3. Adopt Healthier Lifestyle (High Risk)
If you are obese and smoke, adopting a healthier lifestyle will have a huge beneficial effect on your epigenetic aging.
4. Eat Vegetables
Consume vegetables as part of your diet, as people who eat them show a beneficial effect on their epigenetic clocks.
5. Exercise Regularly
Engage in regular exercise, as it shows a beneficial effect on epigenetic aging, though the effect in blood may be weak.
6. Prioritize Quality Sleep
Avoid sleep disturbances, as they are associated with a slight acceleration of epigenetic age in blood.
7. Increase Dietary Carotenoids
Increase your intake of dietary carotenoids, as they show a beneficial effect on epigenetic age.
8. Take Omega-3 Supplements
Consider using omega-3 supplements or fish oil, as people who took them were found to age more slowly according to the Grim Age clock in an observational study.
9. Explore HGH, Metformin, DHEA
A pilot study showed that a cocktail of human growth hormone, metformin, and DHEA, taken for 12 months, reversed epigenetic age by 1.5 years in a small cohort of men, suggesting a potential intervention.

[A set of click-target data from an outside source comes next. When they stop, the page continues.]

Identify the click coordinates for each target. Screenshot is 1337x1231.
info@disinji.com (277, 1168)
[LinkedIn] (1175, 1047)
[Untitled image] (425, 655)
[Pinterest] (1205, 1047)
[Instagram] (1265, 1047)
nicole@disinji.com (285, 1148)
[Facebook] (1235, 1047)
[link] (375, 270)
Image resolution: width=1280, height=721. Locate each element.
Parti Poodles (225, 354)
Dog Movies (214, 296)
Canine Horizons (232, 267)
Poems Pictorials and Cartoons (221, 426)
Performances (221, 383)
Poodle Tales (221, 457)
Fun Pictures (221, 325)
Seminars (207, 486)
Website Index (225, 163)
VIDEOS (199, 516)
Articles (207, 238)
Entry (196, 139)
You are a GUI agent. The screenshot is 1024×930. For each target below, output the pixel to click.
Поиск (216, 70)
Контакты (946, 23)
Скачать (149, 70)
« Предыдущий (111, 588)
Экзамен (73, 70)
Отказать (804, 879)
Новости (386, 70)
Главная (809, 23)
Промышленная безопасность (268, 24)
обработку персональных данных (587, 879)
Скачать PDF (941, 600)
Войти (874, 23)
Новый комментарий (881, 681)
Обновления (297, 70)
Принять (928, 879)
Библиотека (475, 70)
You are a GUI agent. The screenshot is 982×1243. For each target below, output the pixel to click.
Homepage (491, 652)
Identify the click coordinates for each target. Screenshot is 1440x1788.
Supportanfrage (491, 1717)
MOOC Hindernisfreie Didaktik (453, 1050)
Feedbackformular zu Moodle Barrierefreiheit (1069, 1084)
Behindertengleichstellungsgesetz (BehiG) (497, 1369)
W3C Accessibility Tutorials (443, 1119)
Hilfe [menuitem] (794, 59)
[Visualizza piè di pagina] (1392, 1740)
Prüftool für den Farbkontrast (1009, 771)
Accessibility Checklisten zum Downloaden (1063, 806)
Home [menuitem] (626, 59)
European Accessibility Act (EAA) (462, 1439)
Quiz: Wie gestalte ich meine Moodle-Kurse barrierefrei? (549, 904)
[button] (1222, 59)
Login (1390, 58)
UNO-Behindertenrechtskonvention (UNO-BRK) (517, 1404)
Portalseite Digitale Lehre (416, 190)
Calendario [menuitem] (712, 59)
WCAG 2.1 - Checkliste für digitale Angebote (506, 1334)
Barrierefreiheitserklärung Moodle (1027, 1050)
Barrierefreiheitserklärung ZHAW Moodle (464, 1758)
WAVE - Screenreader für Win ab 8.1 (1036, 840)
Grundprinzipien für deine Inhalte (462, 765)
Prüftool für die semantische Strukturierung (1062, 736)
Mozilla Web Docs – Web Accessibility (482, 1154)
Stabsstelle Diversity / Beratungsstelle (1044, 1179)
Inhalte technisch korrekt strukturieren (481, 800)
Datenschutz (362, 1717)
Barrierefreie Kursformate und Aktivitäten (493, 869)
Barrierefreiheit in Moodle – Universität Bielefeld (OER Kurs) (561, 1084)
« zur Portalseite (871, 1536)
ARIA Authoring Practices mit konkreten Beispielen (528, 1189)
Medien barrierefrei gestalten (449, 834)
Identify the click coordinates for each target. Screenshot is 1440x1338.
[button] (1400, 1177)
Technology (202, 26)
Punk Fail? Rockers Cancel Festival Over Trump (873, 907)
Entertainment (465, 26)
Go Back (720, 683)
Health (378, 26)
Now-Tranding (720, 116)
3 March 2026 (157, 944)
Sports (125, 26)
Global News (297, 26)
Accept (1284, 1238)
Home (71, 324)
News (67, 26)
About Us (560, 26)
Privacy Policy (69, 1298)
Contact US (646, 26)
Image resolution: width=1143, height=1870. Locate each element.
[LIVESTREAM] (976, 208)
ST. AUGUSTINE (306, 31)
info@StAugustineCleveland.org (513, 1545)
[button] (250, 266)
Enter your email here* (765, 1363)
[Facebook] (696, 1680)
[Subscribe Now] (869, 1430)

10. Consider Vitamin D Supplementation
A randomized controlled trial in an unhealthy, vitamin D deficient population showed that 4,000 IUs of vitamin D daily reduced epigenetic age by 1.8 years, though larger studies are needed for validation.
5 Key Quotes
The Horvath aging clock is what I sometimes call the so-called pan-tissue epigenetic clock. And so it is the most accurate molecular measure of age. It applies to all cells in the bodies, certainly all cells that have DNA, all tissues, all organs.
Dr. Steve Horvath
If we compared telomere length versus an epigenetic clock such as grim age when it comes to predicting lifespan, time to cancer, time to coronary heart disease, I mean, there would be no comparison, you know.
Dr. Steve Horvath
Everything your grandmother ever told you about living a healthy lifestyle is kind of corroborated by our epigenetic clocks.
Dr. Steve Horvath
The reconstituted blood in the recipient has the age of the donor. And that effect persists for decades.
Dr. Steve Horvath
If you had asked an aging researcher five years ago whether developmental processes matter in aging, they would have said no, you know. Many people think of aging as noise or, right, wear and tear, you know. But these epigenetic clocks have really linked development to tissue dysfunction in a direct manner.
Dr. Steve Horvath
1 Protocols
Transient Reprogramming for Cellular Rejuvenation
Dr. Steve Horvath- Take an old cell.
- Administer a cocktail of Yamanaka factors (e.g., four or three factors).
- Administer for just a few days (not too long to avoid malignancy, as cells lose identity if administered for too long).
- Achieve rejuvenation (e.g., by five or ten years) while cells retain their original identity.